Office jobs have a definite tendency to let you sit down for the majority of the day. It really depends on who hires you, but the tasks you perform while sitting will likely range from the most monotonous and inane tasks on the planet to non-existent tasks, where you just pretend to do something, hoping every breath will be your last so that you may escape the crushing boredom of your existence. Retail jobs typically force you to stand in one spot for long hours. While in this position, you are likely to be forced to interact with the most notoriously evil segment of humanity, customers. Though thankless and miserable, this task does have the benefit that you’re actually doing something, and don’t quite have the time to beg for death.

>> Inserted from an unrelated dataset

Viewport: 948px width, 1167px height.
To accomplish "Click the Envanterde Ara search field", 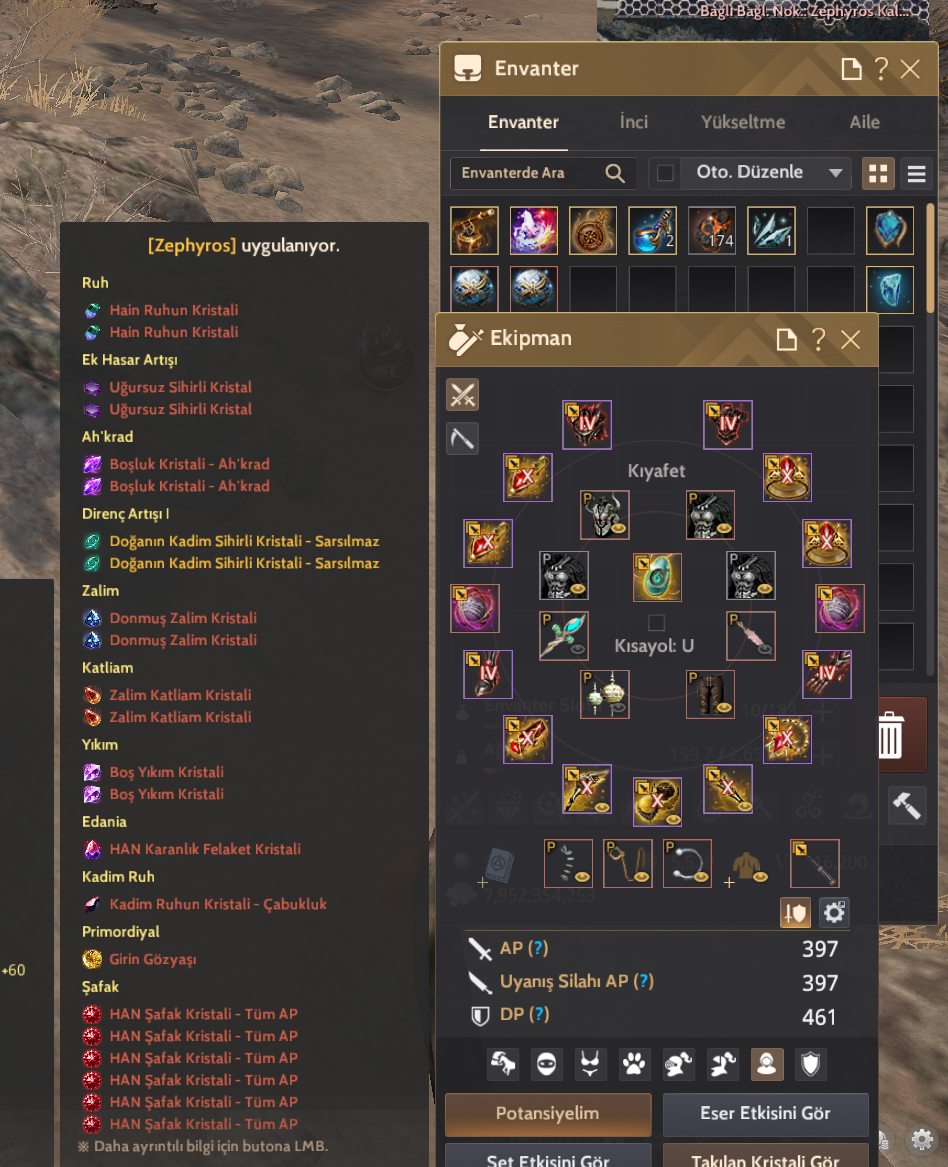I will click(530, 173).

Office jobs typically pay better than retail, which is theoretically a benefit, but in reality fairly meaningless. See, the boredom faced in an office usually exceeds that of a retail position so much that an employee often finds himself spending much more money whilst in the job. For a summer student this may mean an increased intake of video games and music, things which demand ever increasing funds, yet never seem to fill that vacancy of a satisfying existence. This is also why society is constructed to push people into unsatisfying office positions, so as to allow maximum consumption of useless shit to drive the economy. Also, be warned that long term positions result in hard hitting addictions like hookers and cocaine. A retail employee is much more likely to spend his time drinking, partying, and trying to get laid. While these activities may sound as expensive as those listed for an office employee, they are actually required in much smaller doses due to a retail employee not needing to fill the gaping void left by his departed independence, as opposed to his office counterpart.

It is my solemn task that for all of these reasons I must declare retail work preferable to office work. Keep in mind that I am referring only to the kinds of jobs people do for money because they can’t think of anything better to do over a summer, and that if by some random chance or circumstance you find something you actually enjoy, you should cling to it and never let it go, for you truly are the luckiest.

Currently there is "1 comment" on this Article:

  1. ShufflingHead says:

    Well. I believe the author intended to educate, but the piece swiftly degenerated into a satirical diatribe on the nature of work-society. Yes, both office and retail positions have their ups and downs, but to state that a mind-numbing deskjob would lead one to spend their money on hookers and cocaine is a leap of fanciful thinking that is one too great. I instead suggest that you try both positions, and find which one you like on the basis of experience. PERSONAL experience. Realize that neither of these positions will challenge even the least ambitious of you.